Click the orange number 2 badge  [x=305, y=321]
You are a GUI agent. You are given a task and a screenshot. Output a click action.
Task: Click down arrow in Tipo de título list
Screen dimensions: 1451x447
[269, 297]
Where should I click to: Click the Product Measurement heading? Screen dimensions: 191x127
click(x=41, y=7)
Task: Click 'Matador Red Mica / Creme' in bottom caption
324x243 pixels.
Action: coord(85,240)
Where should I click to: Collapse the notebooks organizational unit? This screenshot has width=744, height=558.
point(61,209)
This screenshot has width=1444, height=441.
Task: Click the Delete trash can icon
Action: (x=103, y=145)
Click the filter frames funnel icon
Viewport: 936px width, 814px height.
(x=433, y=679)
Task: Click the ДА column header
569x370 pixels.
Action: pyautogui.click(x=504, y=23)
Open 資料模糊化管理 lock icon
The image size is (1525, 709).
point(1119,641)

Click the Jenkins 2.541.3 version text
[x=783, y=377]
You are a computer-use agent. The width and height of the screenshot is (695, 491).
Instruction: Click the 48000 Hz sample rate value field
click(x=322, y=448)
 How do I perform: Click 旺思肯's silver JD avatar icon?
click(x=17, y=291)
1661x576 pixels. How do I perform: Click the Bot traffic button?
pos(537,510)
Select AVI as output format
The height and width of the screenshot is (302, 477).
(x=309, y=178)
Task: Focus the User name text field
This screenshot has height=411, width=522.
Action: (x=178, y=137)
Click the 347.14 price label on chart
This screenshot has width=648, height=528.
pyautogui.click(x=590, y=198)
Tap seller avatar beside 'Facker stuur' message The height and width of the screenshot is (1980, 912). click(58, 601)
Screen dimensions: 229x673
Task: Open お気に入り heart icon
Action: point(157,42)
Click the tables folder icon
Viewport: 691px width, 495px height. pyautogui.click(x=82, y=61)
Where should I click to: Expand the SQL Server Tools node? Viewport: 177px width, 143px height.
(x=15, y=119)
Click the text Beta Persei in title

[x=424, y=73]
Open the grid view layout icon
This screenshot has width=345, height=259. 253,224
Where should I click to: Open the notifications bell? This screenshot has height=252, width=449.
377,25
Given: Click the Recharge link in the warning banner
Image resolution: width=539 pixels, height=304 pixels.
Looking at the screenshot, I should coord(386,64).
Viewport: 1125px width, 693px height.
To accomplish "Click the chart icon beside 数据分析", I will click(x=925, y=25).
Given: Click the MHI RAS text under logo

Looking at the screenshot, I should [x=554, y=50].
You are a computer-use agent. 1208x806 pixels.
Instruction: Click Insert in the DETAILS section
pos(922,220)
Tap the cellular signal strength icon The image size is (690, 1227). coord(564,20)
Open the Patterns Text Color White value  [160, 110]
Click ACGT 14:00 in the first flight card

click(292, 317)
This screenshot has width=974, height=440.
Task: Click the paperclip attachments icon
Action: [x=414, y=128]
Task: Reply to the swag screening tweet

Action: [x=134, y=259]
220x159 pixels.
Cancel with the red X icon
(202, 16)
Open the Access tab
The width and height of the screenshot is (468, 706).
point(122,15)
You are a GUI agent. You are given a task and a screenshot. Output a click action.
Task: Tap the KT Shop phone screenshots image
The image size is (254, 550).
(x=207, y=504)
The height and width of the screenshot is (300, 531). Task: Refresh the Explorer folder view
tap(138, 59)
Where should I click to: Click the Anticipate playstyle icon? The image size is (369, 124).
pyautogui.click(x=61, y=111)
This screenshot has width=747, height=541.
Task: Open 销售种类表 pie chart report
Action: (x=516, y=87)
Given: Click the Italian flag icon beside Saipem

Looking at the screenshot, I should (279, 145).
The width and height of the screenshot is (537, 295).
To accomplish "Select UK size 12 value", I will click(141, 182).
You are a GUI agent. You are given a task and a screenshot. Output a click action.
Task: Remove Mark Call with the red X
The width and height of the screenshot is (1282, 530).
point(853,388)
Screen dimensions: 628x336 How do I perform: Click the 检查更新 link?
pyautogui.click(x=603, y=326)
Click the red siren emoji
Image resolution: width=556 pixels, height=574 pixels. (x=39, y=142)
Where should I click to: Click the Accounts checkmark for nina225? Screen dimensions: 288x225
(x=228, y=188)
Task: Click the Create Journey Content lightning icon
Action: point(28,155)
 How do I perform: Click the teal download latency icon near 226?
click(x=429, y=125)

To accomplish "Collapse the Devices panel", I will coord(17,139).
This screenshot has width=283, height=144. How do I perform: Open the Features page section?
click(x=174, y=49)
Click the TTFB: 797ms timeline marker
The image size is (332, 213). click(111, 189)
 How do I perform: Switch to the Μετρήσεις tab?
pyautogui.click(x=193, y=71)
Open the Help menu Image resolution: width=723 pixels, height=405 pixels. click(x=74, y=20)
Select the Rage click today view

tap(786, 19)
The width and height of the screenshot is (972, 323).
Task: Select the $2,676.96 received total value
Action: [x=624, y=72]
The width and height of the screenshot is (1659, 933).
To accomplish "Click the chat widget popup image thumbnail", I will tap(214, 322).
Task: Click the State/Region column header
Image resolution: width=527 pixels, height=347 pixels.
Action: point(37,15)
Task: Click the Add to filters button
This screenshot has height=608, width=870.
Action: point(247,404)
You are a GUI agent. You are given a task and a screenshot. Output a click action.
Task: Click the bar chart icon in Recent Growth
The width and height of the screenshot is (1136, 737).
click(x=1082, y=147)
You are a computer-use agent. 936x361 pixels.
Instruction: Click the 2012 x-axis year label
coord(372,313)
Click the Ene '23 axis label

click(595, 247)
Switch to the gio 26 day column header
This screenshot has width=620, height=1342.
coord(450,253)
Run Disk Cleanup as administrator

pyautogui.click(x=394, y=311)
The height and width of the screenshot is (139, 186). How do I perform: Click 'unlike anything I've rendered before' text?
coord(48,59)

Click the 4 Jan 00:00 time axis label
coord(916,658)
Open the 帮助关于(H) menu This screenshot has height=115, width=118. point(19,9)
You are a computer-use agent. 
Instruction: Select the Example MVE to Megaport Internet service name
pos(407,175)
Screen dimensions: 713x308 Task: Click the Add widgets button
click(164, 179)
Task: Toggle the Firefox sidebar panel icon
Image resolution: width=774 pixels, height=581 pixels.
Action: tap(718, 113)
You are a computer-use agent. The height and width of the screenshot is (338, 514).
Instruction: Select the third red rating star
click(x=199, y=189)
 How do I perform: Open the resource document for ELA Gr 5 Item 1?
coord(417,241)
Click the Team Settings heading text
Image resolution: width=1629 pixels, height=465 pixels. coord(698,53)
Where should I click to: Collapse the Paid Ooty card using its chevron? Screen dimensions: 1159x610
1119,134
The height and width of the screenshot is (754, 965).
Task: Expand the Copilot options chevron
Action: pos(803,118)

■ ■ ■ ■ ■

Instructions to follow: Before answering, count every line of the records that contains "panel"; the answer is that number and nothing more.

Task output: 2